Corrupt ex-CalPERS official commits suicide
February 2, 2015
A former CalPERS board member facing a corruption trial in federal court committed suicide in January. [LA Times]
Alfred Villalobos, 71, killed himself in Reno, his town of residence, city police confirmed. Villalobos was just weeks away from standing trial for bribery and fraud in connection with efforts he made to influence the investment decisions of CalPERS, which is the California retirement system and the largest public pension fund in the nation.
After serving as a CalPERS board member from 1993 to 1995, Villalobos became a placement agent who helped hedge funds and other investment groups wins CalPERS business. He earned about $50 million between 2005 and 2009 as a middleman between CalPERS and private equity clients.

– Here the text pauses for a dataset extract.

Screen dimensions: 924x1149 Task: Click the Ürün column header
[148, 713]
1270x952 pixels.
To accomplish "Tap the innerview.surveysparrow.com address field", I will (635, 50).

A former CalPERS chief executive and co-defendant in the case cooperated with prosecutors and said that he accepted more than $250,000 in bribes and gifts from Villalobos. Federic Buenrostro Jr., who still faces sentencing in the case, said Villalobos would deliver much of the money in paper bags and shoe boxes at the Hyatt Hotel across from the Capitol in Sacramento.
Prosecutors charged Villalobos and Buenrostro with conspiring to create phony documents that helped Wall Street equity firm Apollo Management land a $3 billion CalPERS investment deal. Apollo is not accused of wrongdoing, but the firm paid Villalobos $14 million in fees.

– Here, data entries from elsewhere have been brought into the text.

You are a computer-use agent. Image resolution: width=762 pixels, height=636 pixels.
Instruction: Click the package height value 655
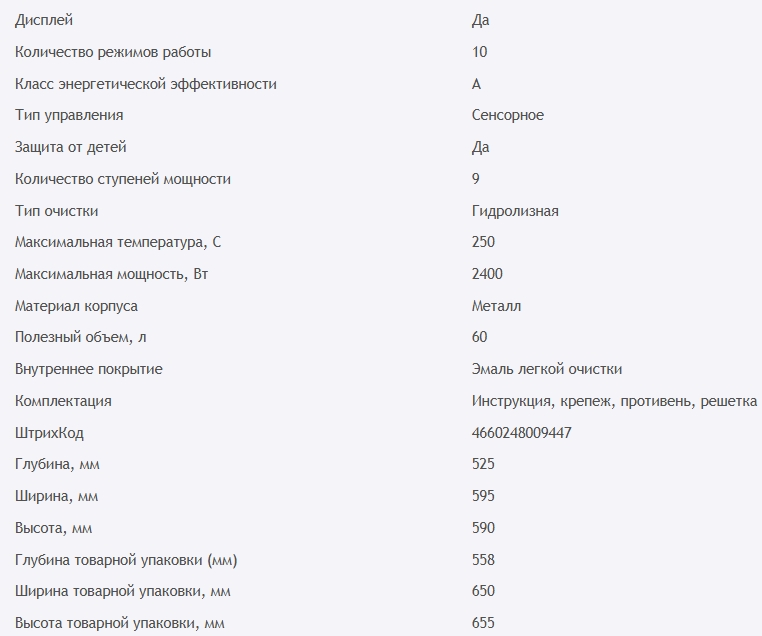(x=483, y=624)
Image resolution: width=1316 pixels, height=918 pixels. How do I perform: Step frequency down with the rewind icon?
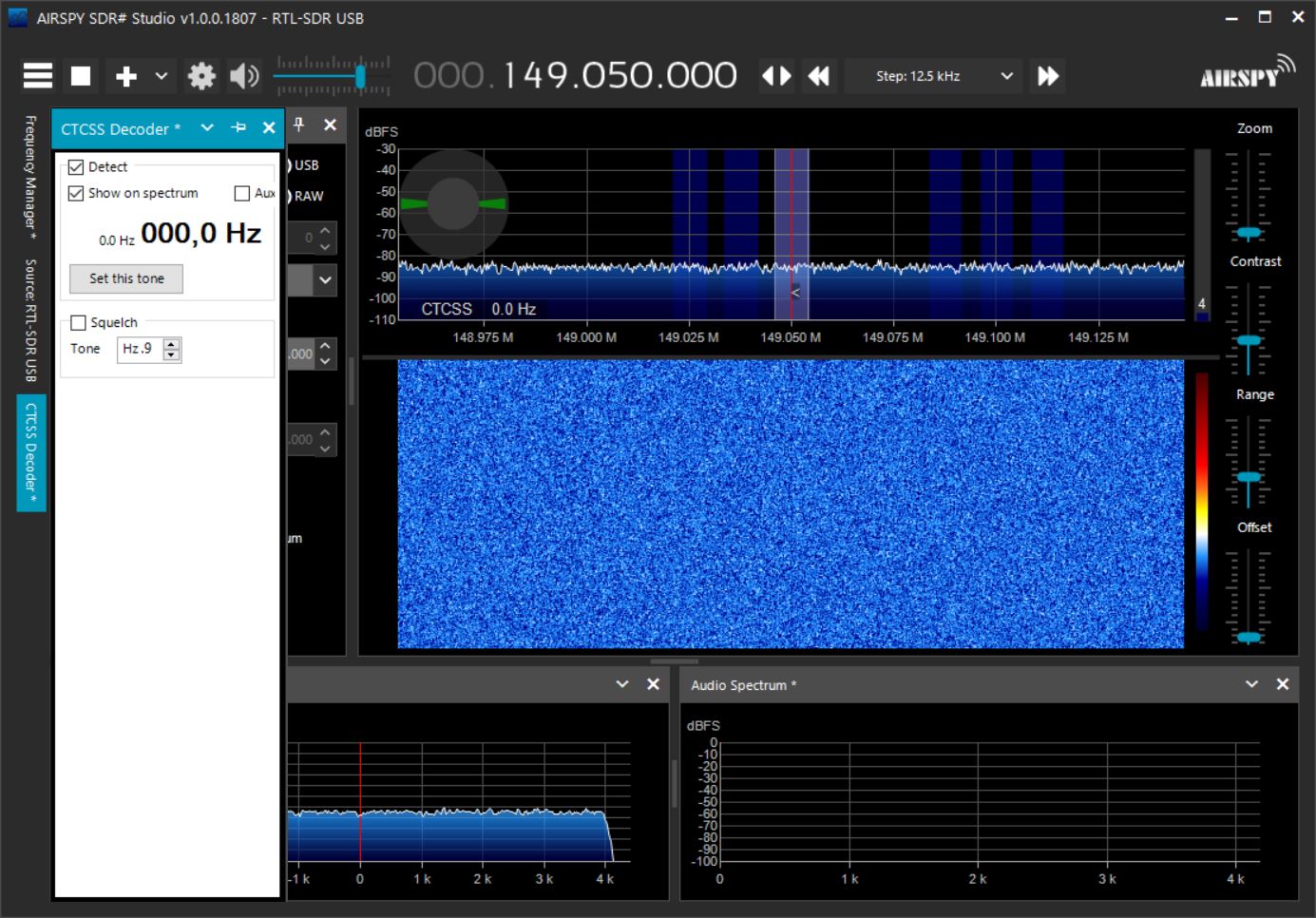tap(818, 76)
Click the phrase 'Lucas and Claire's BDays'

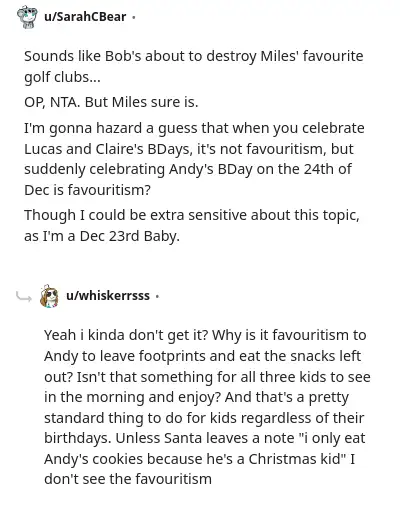[107, 149]
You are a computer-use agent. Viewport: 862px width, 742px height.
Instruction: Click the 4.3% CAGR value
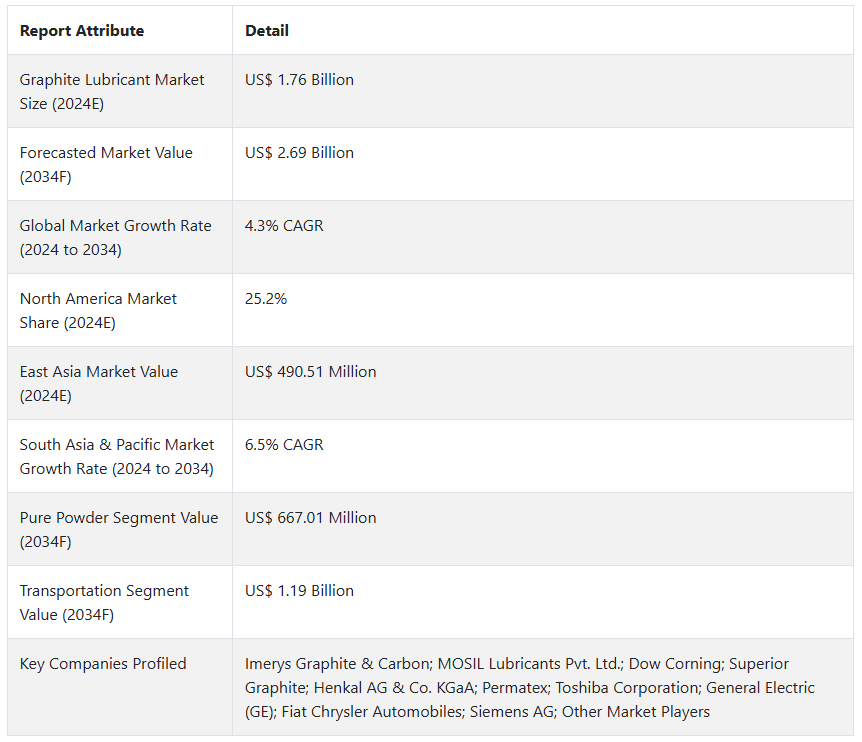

In 1993, Villalobos briefly served as Los Angeles deputy mayor for economic developments. He resigned after revelations about his finances.

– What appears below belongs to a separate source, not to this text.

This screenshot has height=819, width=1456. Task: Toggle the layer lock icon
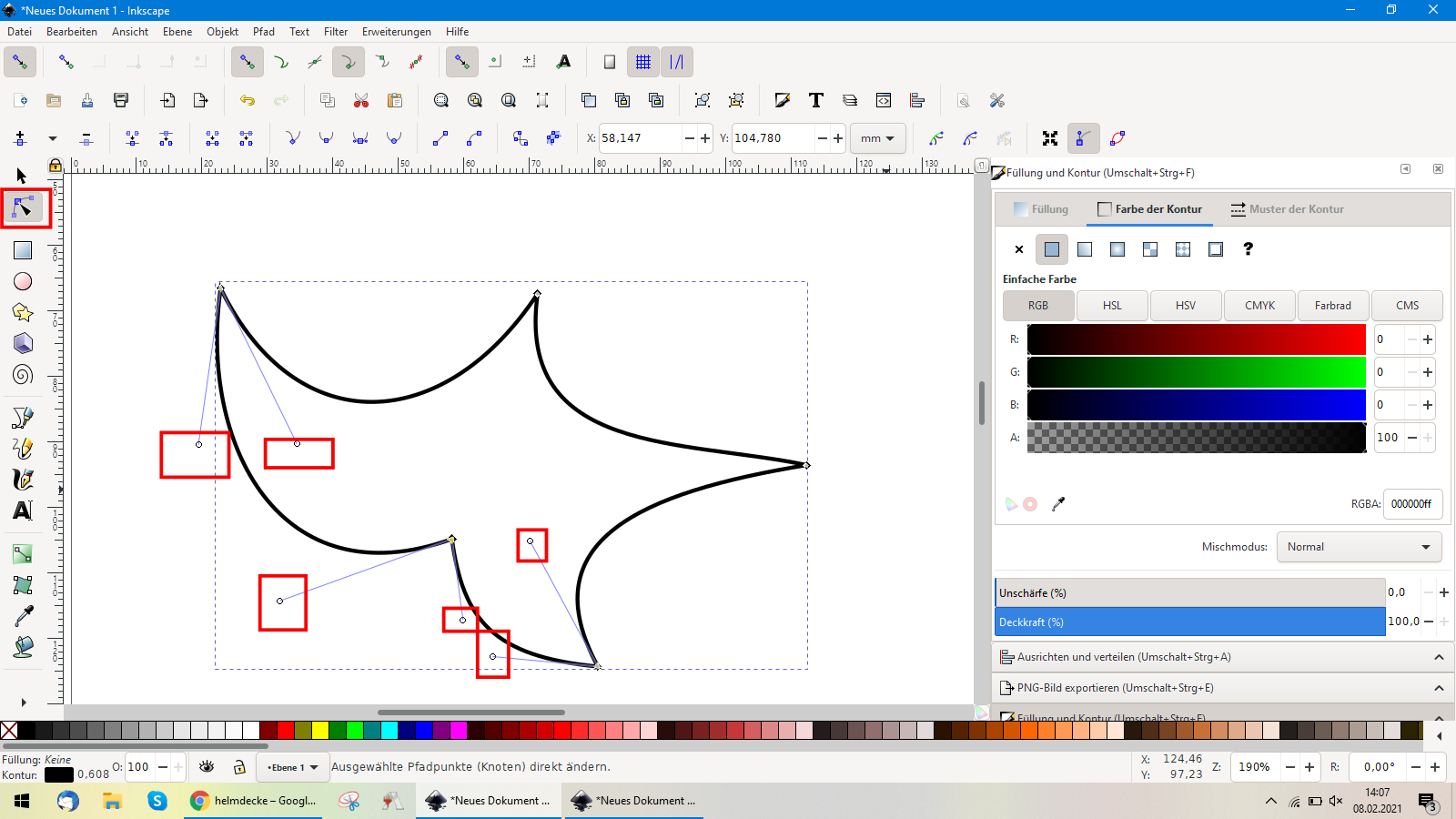click(x=239, y=767)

Then-mayor Richard Riordan said he fired Villalobos after five months on the job.
“He was more than ethically challenged,” Riordan said. “He was so bad that I went out of my way to recommend that they not put him on the CalPERS board.”
An attorney who represented Villalobos said the former CalPERS board member was in and out of the hospital prior to his death. Villalobos had constant pain from a neurological disorder, his attorney said.